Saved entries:
↓

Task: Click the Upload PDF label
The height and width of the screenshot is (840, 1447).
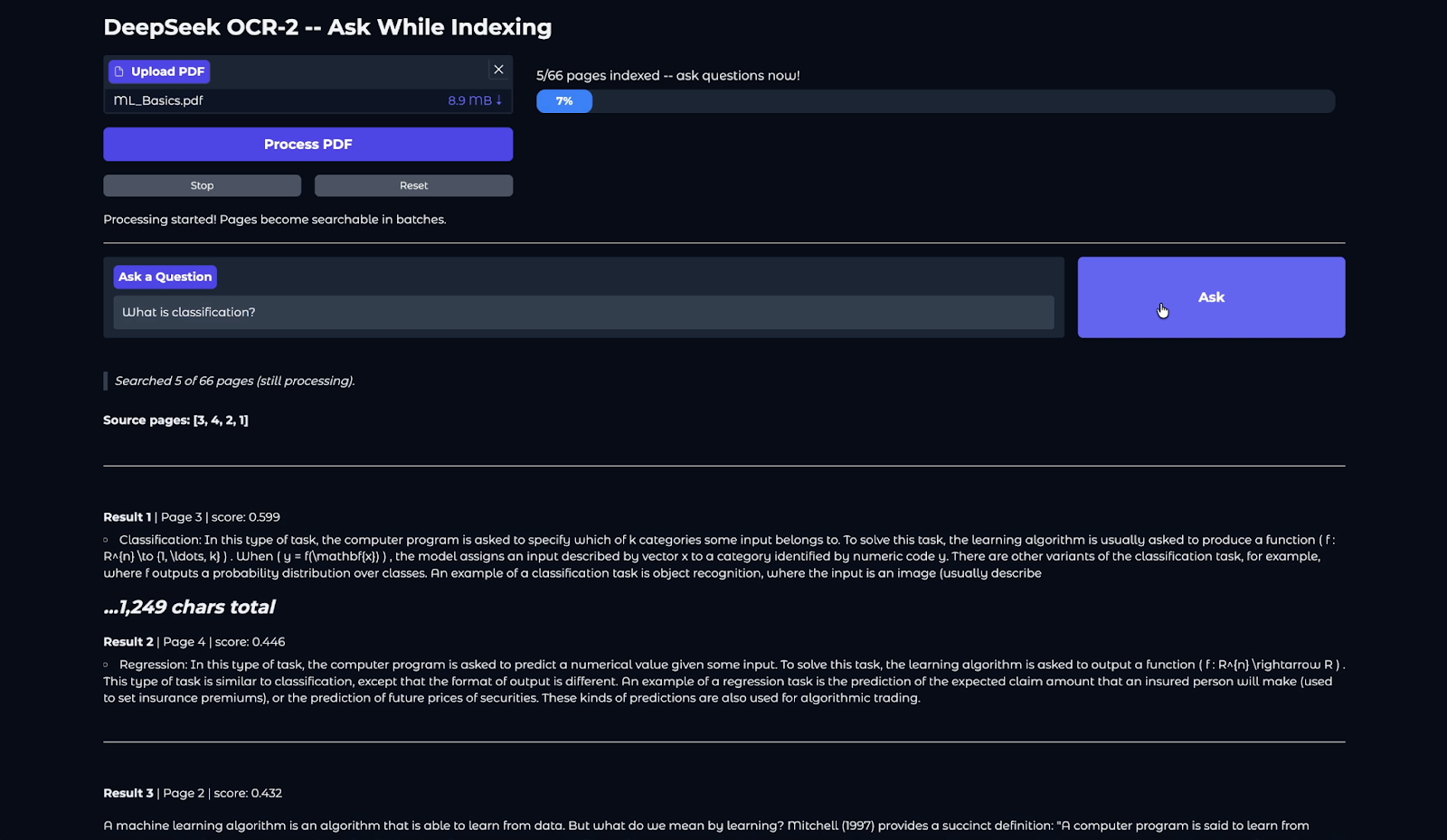Action: pyautogui.click(x=167, y=71)
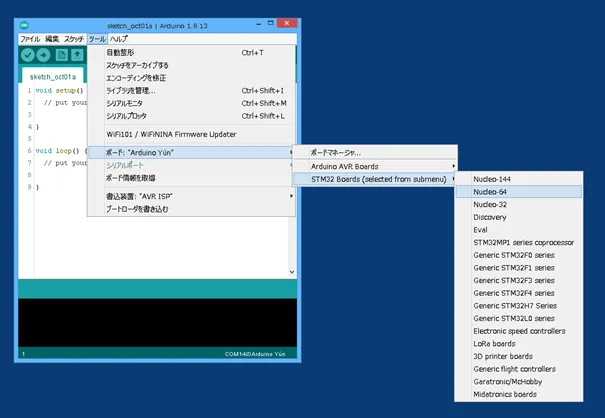Image resolution: width=605 pixels, height=418 pixels.
Task: Click the New sketch toolbar icon
Action: (x=62, y=55)
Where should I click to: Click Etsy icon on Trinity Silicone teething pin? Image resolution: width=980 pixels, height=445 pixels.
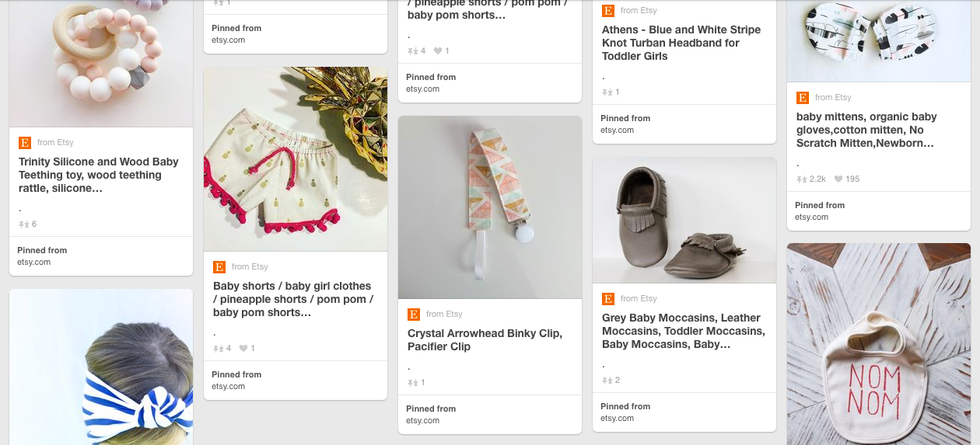coord(25,143)
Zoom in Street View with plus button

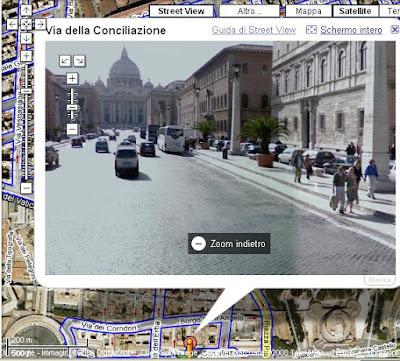72,79
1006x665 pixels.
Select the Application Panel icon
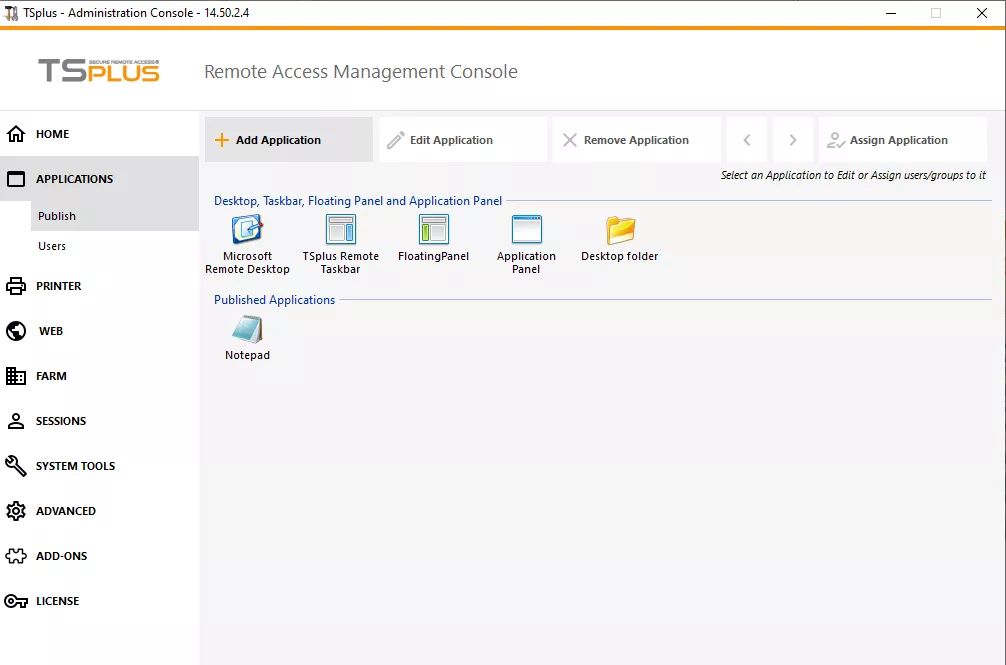point(526,231)
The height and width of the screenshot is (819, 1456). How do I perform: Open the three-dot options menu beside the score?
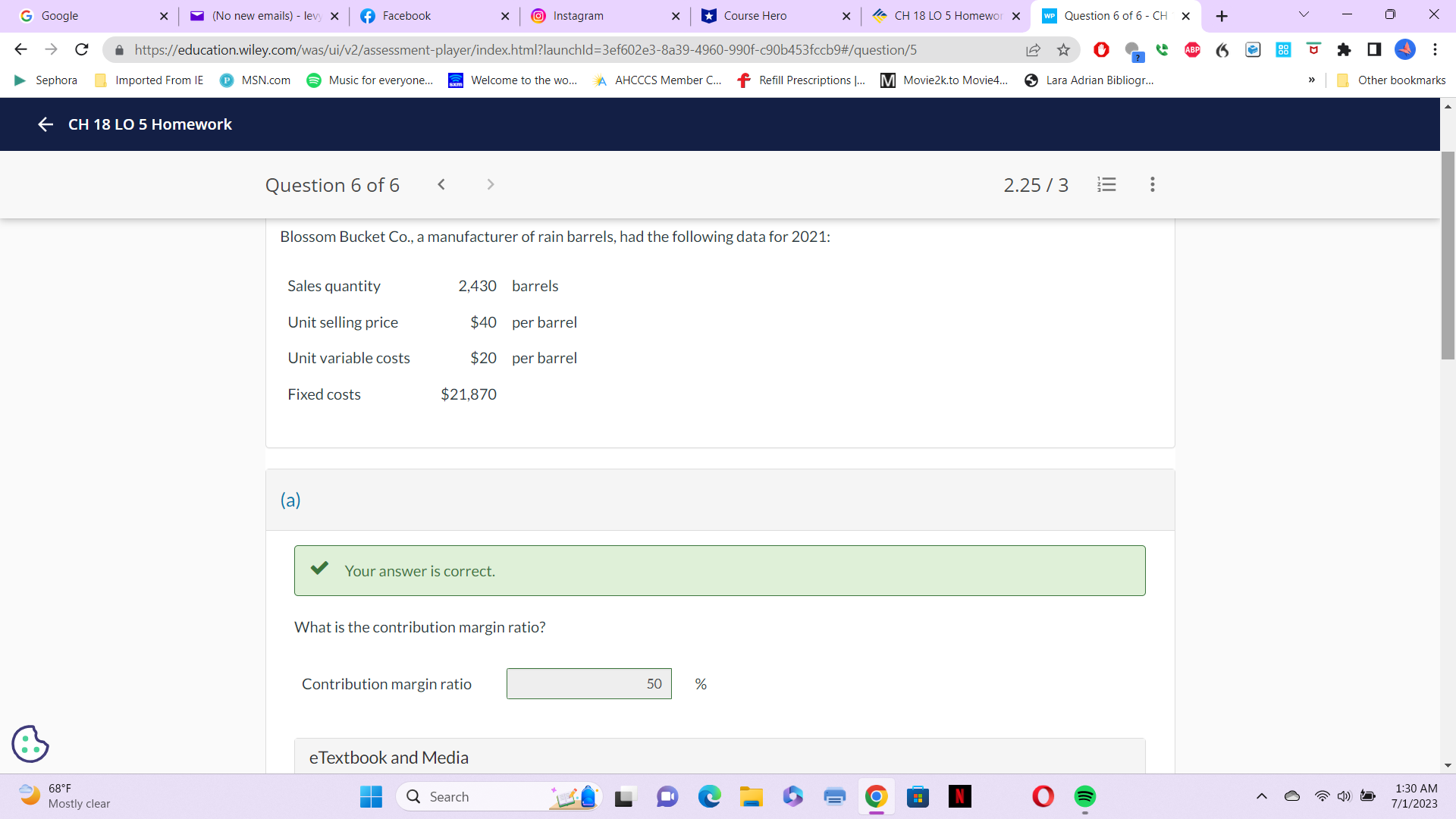pyautogui.click(x=1152, y=184)
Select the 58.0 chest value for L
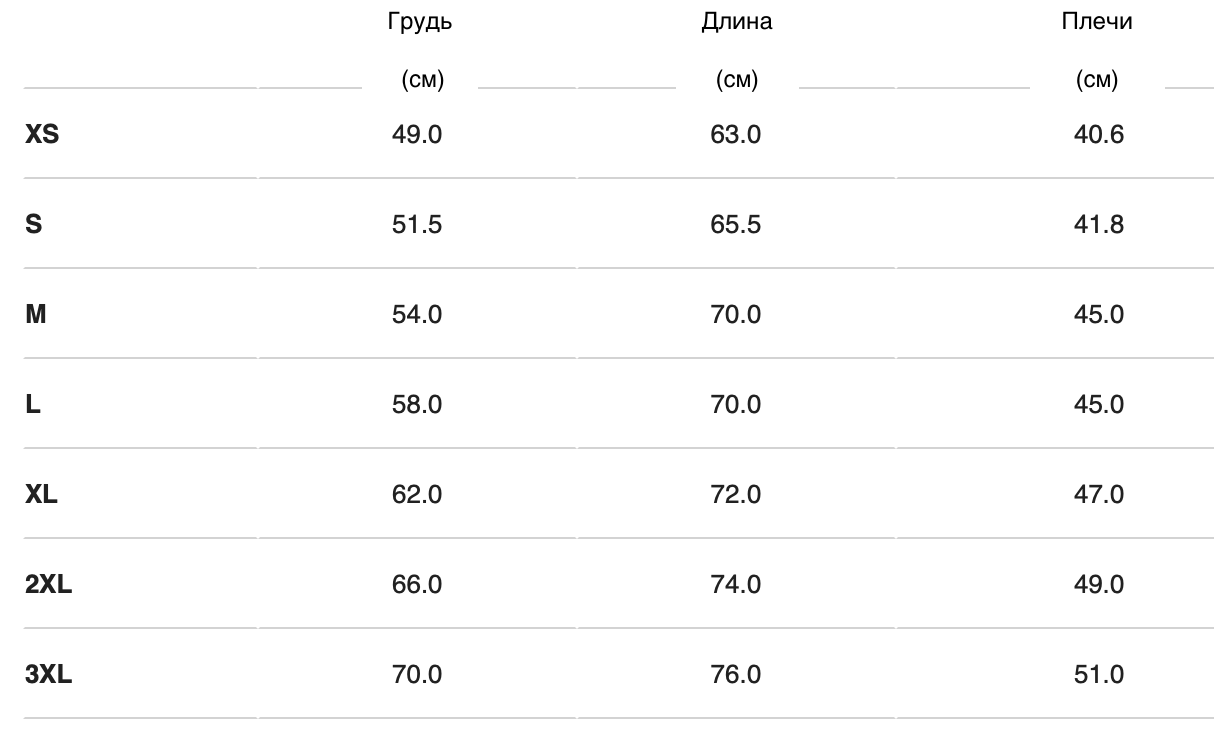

↑

• Task brief
Copy every line of the data above exactly, and leave the pictures out.

• Response to the exercise
Task: Click the Upload PDF label
The height and width of the screenshot is (840, 1447).
Action: pyautogui.click(x=167, y=71)
Image resolution: width=605 pixels, height=418 pixels.
Task: Click the New sketch toolbar icon
Action: (x=62, y=55)
Where should I click to: Click Etsy icon on Trinity Silicone teething pin? Image resolution: width=980 pixels, height=445 pixels.
coord(25,143)
Zoom in Street View with plus button

72,79
1006x665 pixels.
Select the Application Panel icon
point(526,231)
The height and width of the screenshot is (819, 1456). How do I perform: Open the three-dot options menu beside the score?
pyautogui.click(x=1152, y=184)
Select the 58.0 chest value for L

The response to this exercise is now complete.